Dataset entries
※ ※ ※
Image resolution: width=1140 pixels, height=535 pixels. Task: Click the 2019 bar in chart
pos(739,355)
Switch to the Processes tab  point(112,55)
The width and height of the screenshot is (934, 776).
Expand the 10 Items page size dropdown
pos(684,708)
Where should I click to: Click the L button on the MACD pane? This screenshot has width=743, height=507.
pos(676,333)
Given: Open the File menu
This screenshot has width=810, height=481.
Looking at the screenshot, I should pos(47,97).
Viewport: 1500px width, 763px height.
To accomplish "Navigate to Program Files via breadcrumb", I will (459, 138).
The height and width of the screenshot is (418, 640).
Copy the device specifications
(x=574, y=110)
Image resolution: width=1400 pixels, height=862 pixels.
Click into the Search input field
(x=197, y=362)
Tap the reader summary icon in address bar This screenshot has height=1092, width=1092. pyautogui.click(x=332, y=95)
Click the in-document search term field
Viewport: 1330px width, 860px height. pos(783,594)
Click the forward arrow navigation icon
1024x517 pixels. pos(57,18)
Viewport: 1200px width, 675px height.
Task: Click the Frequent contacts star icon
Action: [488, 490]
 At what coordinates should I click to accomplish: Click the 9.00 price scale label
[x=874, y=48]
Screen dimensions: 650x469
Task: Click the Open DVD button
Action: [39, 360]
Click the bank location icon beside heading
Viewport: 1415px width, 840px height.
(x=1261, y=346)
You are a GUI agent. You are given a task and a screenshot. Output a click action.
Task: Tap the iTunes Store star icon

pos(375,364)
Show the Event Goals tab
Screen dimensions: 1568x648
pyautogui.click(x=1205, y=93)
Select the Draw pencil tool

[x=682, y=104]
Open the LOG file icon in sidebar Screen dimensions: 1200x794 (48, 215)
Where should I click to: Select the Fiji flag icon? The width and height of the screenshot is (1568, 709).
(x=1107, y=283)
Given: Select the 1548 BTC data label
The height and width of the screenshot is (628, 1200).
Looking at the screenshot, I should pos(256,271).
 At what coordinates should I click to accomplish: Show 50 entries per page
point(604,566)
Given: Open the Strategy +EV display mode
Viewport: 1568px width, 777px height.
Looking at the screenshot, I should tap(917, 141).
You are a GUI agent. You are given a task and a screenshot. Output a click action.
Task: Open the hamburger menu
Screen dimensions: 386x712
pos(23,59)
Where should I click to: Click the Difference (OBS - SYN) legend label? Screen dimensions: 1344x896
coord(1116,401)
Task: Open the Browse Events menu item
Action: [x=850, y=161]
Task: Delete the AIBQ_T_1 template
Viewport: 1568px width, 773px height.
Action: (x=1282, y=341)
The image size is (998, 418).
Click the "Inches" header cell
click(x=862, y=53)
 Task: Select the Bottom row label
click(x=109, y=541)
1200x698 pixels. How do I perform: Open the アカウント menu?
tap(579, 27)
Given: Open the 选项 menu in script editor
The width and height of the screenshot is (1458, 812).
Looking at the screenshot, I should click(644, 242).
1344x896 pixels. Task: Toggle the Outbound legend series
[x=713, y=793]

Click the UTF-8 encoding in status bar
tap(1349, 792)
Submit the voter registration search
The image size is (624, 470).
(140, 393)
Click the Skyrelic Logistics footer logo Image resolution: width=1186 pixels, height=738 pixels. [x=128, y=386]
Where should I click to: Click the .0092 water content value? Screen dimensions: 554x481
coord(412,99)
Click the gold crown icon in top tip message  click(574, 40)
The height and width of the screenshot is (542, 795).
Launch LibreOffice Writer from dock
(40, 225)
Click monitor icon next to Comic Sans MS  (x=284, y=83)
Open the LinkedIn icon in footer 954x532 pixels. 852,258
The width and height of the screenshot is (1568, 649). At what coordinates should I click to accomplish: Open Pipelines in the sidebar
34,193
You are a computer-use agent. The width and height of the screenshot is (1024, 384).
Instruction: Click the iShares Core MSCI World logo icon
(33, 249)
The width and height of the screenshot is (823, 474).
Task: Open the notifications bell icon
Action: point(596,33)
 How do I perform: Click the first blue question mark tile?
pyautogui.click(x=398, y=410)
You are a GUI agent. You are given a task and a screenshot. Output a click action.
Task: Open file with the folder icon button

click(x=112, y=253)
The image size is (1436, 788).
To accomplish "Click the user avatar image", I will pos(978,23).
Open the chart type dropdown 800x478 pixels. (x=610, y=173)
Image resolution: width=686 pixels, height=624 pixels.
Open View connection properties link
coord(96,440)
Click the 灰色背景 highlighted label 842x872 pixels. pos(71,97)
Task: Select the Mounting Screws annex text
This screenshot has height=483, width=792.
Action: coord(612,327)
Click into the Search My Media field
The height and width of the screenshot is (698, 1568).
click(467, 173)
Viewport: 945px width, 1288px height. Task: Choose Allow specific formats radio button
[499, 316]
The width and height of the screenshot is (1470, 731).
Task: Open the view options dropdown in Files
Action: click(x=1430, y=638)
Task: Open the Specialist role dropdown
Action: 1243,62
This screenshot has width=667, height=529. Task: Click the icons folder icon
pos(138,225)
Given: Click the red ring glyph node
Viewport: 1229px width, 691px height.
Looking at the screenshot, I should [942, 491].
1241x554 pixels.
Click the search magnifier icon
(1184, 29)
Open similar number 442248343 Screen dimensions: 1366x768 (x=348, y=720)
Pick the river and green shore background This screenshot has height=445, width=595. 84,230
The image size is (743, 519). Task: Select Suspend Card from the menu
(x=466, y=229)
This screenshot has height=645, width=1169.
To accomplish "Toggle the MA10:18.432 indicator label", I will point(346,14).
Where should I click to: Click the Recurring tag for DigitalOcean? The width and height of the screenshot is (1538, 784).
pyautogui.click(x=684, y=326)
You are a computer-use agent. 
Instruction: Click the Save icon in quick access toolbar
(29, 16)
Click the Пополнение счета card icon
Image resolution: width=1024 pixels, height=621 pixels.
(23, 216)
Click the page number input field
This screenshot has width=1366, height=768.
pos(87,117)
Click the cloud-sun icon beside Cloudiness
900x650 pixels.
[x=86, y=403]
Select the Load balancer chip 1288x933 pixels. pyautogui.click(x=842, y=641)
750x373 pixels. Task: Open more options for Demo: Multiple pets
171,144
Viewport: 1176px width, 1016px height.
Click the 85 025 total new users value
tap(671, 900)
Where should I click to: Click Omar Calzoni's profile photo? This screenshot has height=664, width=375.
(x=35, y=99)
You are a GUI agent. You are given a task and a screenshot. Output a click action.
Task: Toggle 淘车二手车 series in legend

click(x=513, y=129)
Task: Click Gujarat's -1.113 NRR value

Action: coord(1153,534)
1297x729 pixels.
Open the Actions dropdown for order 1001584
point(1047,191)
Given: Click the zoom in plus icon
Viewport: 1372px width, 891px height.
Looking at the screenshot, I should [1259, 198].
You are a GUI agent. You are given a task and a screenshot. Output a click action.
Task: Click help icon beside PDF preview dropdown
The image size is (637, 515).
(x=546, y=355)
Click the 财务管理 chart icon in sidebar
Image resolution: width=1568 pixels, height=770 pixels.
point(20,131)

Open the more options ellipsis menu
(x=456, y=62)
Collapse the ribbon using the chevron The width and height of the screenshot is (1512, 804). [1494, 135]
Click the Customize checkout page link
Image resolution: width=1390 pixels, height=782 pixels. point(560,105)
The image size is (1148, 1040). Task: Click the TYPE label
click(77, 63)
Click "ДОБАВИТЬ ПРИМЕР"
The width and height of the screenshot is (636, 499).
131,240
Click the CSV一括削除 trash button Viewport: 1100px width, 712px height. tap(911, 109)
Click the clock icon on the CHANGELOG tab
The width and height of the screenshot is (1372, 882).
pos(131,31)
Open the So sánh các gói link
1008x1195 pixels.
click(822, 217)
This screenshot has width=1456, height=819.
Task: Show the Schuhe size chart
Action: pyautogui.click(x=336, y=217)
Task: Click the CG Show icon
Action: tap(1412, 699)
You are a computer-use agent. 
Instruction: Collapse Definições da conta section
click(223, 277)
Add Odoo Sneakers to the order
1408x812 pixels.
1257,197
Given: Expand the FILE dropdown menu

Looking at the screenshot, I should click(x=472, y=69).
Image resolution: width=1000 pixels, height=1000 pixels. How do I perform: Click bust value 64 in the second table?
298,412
※ ※ ※
Return each line of the entries that holds the string "footer".

Click the Skyrelic Logistics footer logo Image resolution: width=1186 pixels, height=738 pixels. [x=128, y=386]
Open the LinkedIn icon in footer 954x532 pixels. 852,258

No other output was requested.